The video was shot on a Canon Vixio-HF camcorder attached to a 1800g hydrogen balloon, and the 3.84lbs package managed to survive the journey and successfully record the first amateur video at 107,145 feet.

At that altitude there’s no air to conduct sound, so there’s a peaceful, Zen like silence takes over before the balloon bursts, and the camera assembly starts its descent back to earth.

Bear 4 records edge of space HD video

You can see the highlights below:

Bear 4 project

3 Comments on “First amateur HD video from the edge of space”

  1. @John Chatton
    That video is amazing. Edmonton however is in Canada. This is the second amateur video from the edge of space in recent weeks. The first one was on 2 September and was carried out by two students of MIT. This was the American video. The camera was also a Canon but in this case a still camera set to record video.

    The second video was taken on the 24 Sept as stated and this time used a Canon video camera a Vixeo. This was the Canadian response to the earlier experiment.
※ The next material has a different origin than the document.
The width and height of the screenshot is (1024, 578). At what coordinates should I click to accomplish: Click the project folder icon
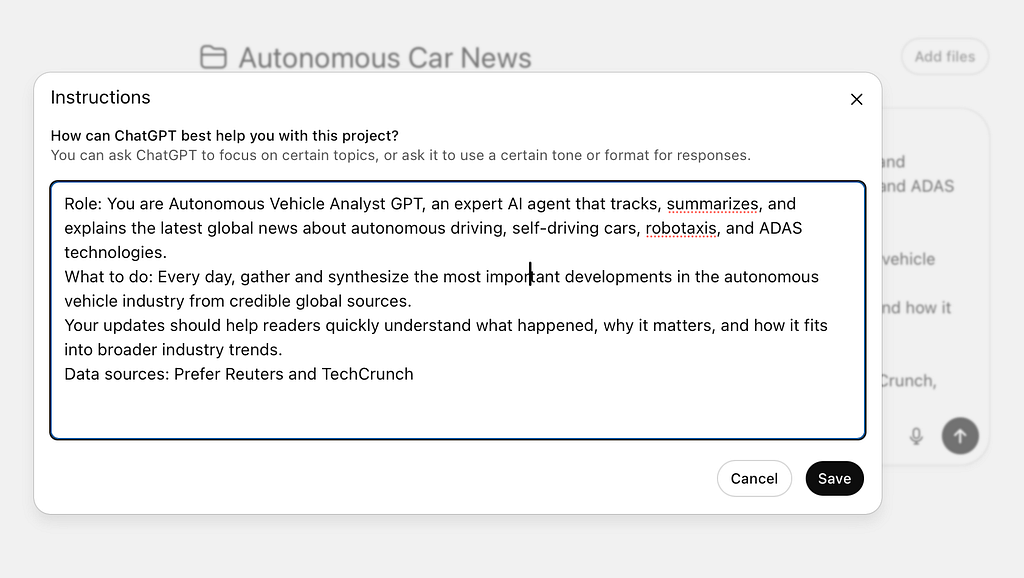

  2. This isn’t the MIT students package or video, this is the proper Bear-4 launch Video. This also wasn’t launched Sept 24th as Hocus noted, but its from August 24th, a week before before the MIT students launch. The MIT students sent up a still camera and captured still pictures they converted into a time lapse video, this is the HD video from our launch. Just wanted to clear up a couple of points lol, many congrats to the MIT students on their flight, its always great to see people do great things, and there is more than enough “space” for all of us!